» **GIVEN TEXT**:

◇ ◇ ◇ ◇ ◇

1

We have a 4 host ESXi 6.5 cluster with DRS fully automated. When checking the history, we see a specific (big) VM (6 CPUs, 64 GB mem) having roughly 10 vMotions by DRS per day. Someone from the team claims we should make DRS less aggressive and exclude this big machine from DRS.

But I'm wondering, what's the point of that? Can't we just let DRS do its job since a vMotion should have no impact on guest and cluster performance? I'd like to have some arguments to tell him not to make things too complex by applying exclusions and so on.

Stuggi
  • 3,506
  • 4
  • 19
  • 36
EsTeGe
  • 271
  • 1
  • 5
  • 14

3 Answers3

0

vMotions do have a small impact on the cluster, it eats up a bit of hypervisor time and uses network bandwidth obviously too - but generally speaking leaving it on makes sense, but if you want to lower the aggression then that's fine too. I'm wondering that given the VM's resource requirements maybe it moving around a decent amount means you need more CPU and/or memory? Also why have you not moved to 6.7 yet?

Chopper3
  • 101,299
  • 9
  • 108
  • 239
0

You're moving tens of GB of RAM via network from 1 host to another so you DO have an impact. I would strongly recommend lowering the aggression of the DRS. You gain nothing by moving VMs 10 times a day; DRS will help you get to an overall balanced load in the cluster and then somewhat maintain it when you create new VMs (you will get a recommended target host). It will also re-balance the cluster when there are larger discrepancies between the hosts.

Fatman
  • 1
  • So you suggest to only lower the Migration Threshold (it's currently at 3), but not put the VM on some exclusion list for DRS? – EsTeGe Jul 23 '20 at 11:15
  • It is difficult for me to say without knowing more about your environment. I usually target to disable DRS on database, high IO and latency-sensitive servers, but it is perfectly fine to disable DRS for anything that fits your need (just don't make it a rule, but keep it an exception). For example you might want to keep your large VMs in place and re-balance the load using your smaller ones. – Fatman Jul 24 '20 at 12:50
  • For clustered servers, license constraints, etc use affinity rules. Focus on having the ESXi hosts somewhat balanced (you don't want 1 at 90% and others at 60%) without going overboard with it and avoid frequent migrations. "Play" with the settings until you find the right ones for you. – Fatman Jul 24 '20 at 12:50
0

First and foremost, the logic behind why DRS moves something is very complicated, so trying to figure out why it does something is usually the path to madness.

◇ ◇ ◇ ◇ ◇

» **TASK 1**:
Answer these questions from the forum thread on DRS and vMotion.
(a) Which ESXi version does the cluster run?
(b) About how many DRS vMotions does the big VM go through each day?
(c) What is the current setting of the Migration Threshold?

(Item coordinate data)

◇ ◇ ◇ ◇ ◇

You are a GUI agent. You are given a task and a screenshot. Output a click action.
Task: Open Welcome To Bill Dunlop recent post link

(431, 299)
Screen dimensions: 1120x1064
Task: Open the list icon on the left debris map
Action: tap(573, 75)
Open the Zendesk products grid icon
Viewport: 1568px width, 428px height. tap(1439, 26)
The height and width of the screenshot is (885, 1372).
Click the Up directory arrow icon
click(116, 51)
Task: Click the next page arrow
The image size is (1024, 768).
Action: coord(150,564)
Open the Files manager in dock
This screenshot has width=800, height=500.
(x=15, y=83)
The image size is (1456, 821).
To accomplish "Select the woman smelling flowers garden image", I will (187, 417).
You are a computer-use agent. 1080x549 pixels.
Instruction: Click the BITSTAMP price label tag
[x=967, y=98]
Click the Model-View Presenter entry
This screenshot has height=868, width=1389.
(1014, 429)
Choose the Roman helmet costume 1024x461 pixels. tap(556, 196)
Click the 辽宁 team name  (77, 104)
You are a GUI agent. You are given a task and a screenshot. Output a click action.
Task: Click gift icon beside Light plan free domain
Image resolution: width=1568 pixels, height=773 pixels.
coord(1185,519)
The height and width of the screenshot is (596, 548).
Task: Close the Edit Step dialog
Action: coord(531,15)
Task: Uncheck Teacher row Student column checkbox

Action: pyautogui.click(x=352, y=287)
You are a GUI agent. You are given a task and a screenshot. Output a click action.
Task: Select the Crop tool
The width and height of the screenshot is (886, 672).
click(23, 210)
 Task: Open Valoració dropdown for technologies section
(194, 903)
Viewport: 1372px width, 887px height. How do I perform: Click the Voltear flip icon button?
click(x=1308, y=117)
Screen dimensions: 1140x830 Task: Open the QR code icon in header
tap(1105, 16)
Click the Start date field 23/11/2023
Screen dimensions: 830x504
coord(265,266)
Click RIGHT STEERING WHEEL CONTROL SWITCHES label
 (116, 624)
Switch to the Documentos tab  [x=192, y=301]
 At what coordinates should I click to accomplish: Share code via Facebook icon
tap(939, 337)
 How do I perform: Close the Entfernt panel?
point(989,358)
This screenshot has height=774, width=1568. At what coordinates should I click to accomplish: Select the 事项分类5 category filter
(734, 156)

◇ ◇ ◇ ◇ ◇

» **TASK 2**:
Render the item coordinate data rows as a numbered list, leaving out blank rows. Begin at the first row of that data and stop after the row that contains "Viewport: 1568px width, 428px".

» **FINISHED ANSWER 1**:
(a) ESXi 6.5
(b) Roughly 10
(c) 3

» **FINISHED ANSWER 2**:
1. You are a GUI agent. You are given a task and a screenshot. Output a click action.
2. Task: Open Welcome To Bill Dunlop recent post link
3. (431, 299)
4. Screen dimensions: 1120x1064
5. Task: Open the list icon on the left debris map
6. Action: tap(573, 75)
7. Open the Zendesk products grid icon
8. Viewport: 1568px width, 428px height. tap(1439, 26)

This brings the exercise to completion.